As part of our tireless quest to bring you the most complete analogue film information on the planet, we present Part 3 of the Great Big Lomography Film Bible: Colour Reversal/Slide Film Edition. Today, it’s all about Fuji!
Fuji Astia RAP – ISO: 100
With Agfa films, it’s often the reds and blues that stand out, with Kodak, a heavy blue tint can be noted on many cross-processed images. And with Fuji? It’s the greens, as Astia is no exception. Shoot it in the brightest daylight and you’ll get a fairly balanced image, even when cross-processed, but introduce shadows and lower light, and you’re likely to get some extra green, which can be fabulous with certain palettes, but can sometimes wreak havoc with skin tones. Employing a flash will tone this effect down when shooting people, and shooting Astia without cross-processing results in more balanced and lovely, saturated colours.
Fuji Multispeed RMS 100/1000 – ISO: 100/1000
Love it or hate it, Fuji Multispeed RMS 100/1000 is unlike anything else. The emulsion is supposed to allow photographers to set the ISO from 100 to 1000 and enable shots under almost any lighting conditions. Does it work? Depends who you ask and what camera you are using. RMS in a Holga, Diana or other camera that doesn’t have an ISO setting can produce unusual and exciting cross-processed images, often with a blown-out black background and the typical Fuji green tinge. The film performs more steadily and predictably in an LC-A, rangefinder or SLR with an ISO setting.
Fuji Provia – ISO: 100 (RDP)/ 400 (RXP)/ *1600 (RSP)

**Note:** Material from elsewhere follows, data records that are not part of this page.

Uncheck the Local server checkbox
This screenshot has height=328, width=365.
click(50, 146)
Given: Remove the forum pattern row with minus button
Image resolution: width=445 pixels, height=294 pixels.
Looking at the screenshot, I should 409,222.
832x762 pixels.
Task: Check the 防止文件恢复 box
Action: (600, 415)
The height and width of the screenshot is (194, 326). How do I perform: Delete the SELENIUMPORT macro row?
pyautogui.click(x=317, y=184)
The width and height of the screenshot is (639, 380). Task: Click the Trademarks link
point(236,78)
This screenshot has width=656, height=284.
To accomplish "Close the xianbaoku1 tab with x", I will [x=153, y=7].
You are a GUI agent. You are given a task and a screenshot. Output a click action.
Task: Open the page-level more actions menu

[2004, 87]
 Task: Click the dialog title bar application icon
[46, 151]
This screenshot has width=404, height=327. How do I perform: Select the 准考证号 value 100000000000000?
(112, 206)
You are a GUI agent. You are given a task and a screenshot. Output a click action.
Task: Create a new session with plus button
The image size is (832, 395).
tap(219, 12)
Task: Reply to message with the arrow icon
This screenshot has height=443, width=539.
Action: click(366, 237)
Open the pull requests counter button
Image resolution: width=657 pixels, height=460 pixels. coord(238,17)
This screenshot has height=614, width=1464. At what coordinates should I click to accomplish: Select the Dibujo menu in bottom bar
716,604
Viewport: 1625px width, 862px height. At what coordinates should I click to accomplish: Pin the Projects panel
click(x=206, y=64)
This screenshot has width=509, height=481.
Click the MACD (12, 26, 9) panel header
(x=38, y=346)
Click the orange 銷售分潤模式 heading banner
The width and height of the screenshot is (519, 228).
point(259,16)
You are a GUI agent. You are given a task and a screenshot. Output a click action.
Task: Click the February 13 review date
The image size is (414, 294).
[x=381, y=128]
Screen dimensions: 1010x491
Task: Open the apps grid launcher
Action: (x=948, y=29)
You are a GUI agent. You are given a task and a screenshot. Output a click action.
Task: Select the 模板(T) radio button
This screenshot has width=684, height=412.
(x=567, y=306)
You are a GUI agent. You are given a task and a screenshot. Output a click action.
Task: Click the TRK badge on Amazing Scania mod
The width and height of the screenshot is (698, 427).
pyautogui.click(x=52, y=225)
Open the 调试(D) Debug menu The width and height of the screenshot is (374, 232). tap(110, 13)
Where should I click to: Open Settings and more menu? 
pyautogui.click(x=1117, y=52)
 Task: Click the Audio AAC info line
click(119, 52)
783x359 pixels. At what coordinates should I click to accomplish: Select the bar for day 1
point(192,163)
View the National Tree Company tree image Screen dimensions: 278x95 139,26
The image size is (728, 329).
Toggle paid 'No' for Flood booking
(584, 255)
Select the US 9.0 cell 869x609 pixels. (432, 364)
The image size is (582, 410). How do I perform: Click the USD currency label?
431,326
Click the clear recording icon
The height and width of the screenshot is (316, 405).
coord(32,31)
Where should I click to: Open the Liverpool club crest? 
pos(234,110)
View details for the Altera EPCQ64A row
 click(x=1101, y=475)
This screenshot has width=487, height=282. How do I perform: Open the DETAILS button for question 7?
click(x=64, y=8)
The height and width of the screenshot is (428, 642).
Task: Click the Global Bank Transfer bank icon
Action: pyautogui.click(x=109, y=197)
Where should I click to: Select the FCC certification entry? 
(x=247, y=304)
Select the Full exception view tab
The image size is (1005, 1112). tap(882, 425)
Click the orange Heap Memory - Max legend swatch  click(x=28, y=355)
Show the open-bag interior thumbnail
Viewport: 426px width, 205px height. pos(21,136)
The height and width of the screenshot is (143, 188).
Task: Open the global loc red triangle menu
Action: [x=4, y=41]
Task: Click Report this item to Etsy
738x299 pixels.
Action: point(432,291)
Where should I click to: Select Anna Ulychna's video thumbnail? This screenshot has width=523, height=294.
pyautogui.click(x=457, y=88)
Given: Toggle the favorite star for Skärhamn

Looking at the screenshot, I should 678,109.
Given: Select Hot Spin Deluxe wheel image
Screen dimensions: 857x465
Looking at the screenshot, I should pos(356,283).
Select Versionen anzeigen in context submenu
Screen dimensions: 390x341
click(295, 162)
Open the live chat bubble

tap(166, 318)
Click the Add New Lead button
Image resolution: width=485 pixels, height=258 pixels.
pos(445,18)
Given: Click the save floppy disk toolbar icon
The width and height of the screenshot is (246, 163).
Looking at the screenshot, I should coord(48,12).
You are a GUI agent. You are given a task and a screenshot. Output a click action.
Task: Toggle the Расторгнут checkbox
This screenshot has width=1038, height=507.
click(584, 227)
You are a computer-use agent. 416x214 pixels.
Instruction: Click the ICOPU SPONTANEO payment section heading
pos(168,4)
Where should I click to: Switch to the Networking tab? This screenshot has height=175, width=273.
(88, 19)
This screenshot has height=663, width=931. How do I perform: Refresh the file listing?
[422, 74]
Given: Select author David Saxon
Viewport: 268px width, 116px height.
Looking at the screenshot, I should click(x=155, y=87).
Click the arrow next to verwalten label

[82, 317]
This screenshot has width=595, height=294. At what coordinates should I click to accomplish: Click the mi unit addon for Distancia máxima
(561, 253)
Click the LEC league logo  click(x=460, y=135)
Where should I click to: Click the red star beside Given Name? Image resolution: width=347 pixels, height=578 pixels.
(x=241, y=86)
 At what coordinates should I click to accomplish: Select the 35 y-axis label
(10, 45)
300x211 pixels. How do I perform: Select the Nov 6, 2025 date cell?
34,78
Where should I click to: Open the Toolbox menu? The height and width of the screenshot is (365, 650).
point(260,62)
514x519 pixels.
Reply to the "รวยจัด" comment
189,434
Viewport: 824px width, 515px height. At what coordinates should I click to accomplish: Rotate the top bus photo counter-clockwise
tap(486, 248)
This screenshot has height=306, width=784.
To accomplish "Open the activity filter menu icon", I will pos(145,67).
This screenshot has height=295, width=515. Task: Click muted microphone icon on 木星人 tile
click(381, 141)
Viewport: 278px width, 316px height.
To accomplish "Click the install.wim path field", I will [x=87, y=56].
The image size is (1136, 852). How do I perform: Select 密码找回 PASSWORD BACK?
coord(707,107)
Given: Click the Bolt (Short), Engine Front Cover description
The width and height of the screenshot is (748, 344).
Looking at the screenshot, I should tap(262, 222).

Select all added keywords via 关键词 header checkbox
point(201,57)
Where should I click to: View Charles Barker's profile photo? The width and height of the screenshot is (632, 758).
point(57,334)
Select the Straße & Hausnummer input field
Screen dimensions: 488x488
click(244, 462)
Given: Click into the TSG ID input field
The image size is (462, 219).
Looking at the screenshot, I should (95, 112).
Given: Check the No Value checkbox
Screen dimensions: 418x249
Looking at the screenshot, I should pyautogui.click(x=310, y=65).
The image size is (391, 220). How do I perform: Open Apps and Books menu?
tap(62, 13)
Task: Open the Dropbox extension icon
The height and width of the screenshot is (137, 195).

Popular Provia is the all-around favourite of the Fuji family for many photographers, particularly because of its availability in a versatile 400 speed. Expect strong greens and yellows when cross-processing and even the occasional surprise blue tint. Few slide films are produced at a medium speed that can be used indoors or outdoors, day or night (with a flash or light meter), so if you’re looking for a quality go-anywhere film, this is it. In the slower 100 speed, it’s closer to Astia than Velvia and the discontinued 1600 speed film is ideal for shooting at night and push-processing.
Fuji Provia 100 RDP
Fuji Provia 400 RXP
Fuji Provia 1600 RSP
Fuji Sensia – ISO: 100 (RD or RA)/ 200 (RM)/ 400 (RH)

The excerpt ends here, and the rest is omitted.